Configuration Caddy avec forward_auth¶
# Caddyfile
docs.company.io {
@authenticated {
header Authorization *
}
handle @authenticated {
forward_auth keycloak:8080 {
uri /realms/company/protocol/openid-connect/userinfo
copy_headers X-Doc-Classification
}
# Routage selon le header extrait par forward_auth
@restreint header X-Doc-Classification doc-restreint
@confidentiel header X-Doc-Classification doc-confidentiel
@interne header X-Doc-Classification doc-interne
handle @restreint { root * /var/www/docs/restreint ; file_server }
handle @confidentiel { root * /var/www/docs/confidentiel ; file_server }
handle @interne { root * /var/www/docs/interne ; file_server }
handle { root * /var/www/docs/public ; file_server }
}
# Pas de token : build public sans authentification
handle {
root * /var/www/docs/public
file_server
}
}
Header de routage
Keycloak peut etre configure pour inclure les groupes de l'utilisateur dans le token via un mapper de type Group Membership. Le plugin Caddy forward_auth extrait ce header et le transmet au bloc de routage.
Dimensionnement¶
Ressources du serveur de documentation¶
La documentation statique est extremement légère en termes de ressources. Le goulot d'étranglement typique est le débit réseau lors des déploiements, pas la charge CPU ou mémoire.
| Composant | Petit (< 50 utilisateurs) | Moyen (50-500) | Grand (500+) |
|---|---|---|---|
| CPU (serveur docs) | 1 vCPU | 2 vCPU | 2-4 vCPU |
| RAM (serveur docs) | 512 Mo | 1 Go | 2 Go |
| Disque (4 builds) | 1 Go SSD | 5 Go SSD | 20 Go SSD |
| CPU (Keycloak) | 2 vCPU | 2 vCPU | 4 vCPU |
| RAM (Keycloak) | 1 Go | 2 Go | 4 Go |
| CPU (Caddy) | 1 vCPU | 1 vCPU | 2 vCPU |
| RAM (Caddy) | 128 Mo | 256 Mo | 512 Mo |
Estimation de la taille des builds¶
La taille d'un build MkDocs Material depend principalement du nombre de pages et des assets (images, schemas). Pour une documentation de taille moyenne :
| Corpus | Taille d'un build | Taille des 4 builds |
|---|---|---|
| 50 pages, peu d'images | ~15 Mo | ~60 Mo |
| 200 pages, schemas Mermaid | ~80 Mo | ~320 Mo |
| 500 pages, nombreuses images | ~500 Mo | ~2 Go |
Les builds partagent les assets
Les fichiers statiques (CSS, JS du theme Material) sont identiques dans les quatre builds.

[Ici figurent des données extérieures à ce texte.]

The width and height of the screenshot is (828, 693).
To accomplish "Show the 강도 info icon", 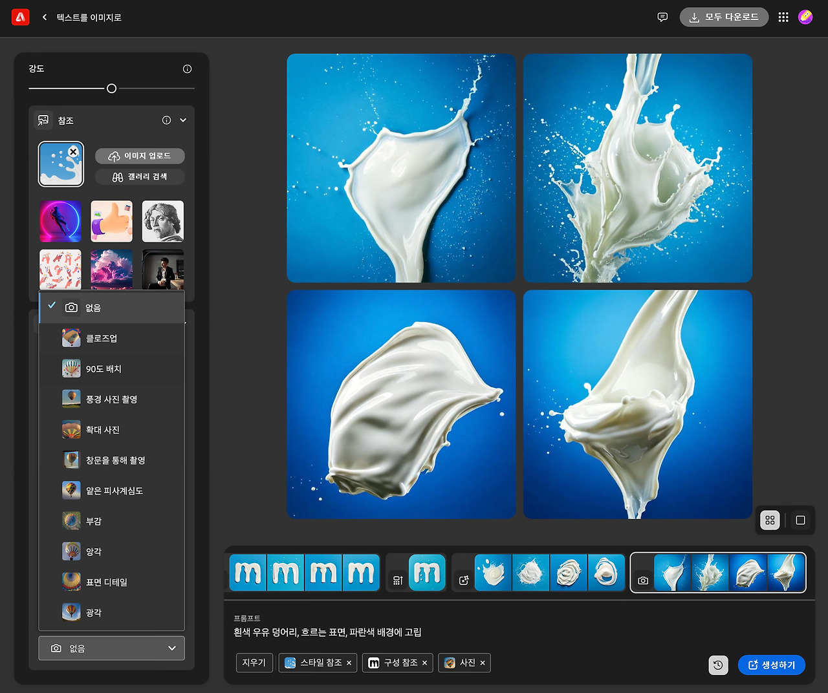I will [x=188, y=69].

Une optimisation possible consiste à les servir depuis un répertoire commun et a ne versionner que les HTML dans les quatre sous-répertoires, reduisant l'espace disque de 40 a 60 %.
Synthese¶
L'architecture de la plateforme documentaire repose sur une separation nette des responsabilites : les sources Markdown restent uniques et non dupliquees, le plugin de filtrage opère a la compilation, et le contrôle d'accès est entierement delegue au proxy et a Keycloak. La documentation statique ne contient aucune logique d'autorisation a l'execution : si un fichier se trouve dans le répertoire servi, il est accessible. La sécurité repose donc entierement sur la rigueur du pipeline de build et sur la configuration du proxy. Le chapitre suivant detaille l'installation et la configuration pas a pas de chacun de ces composants.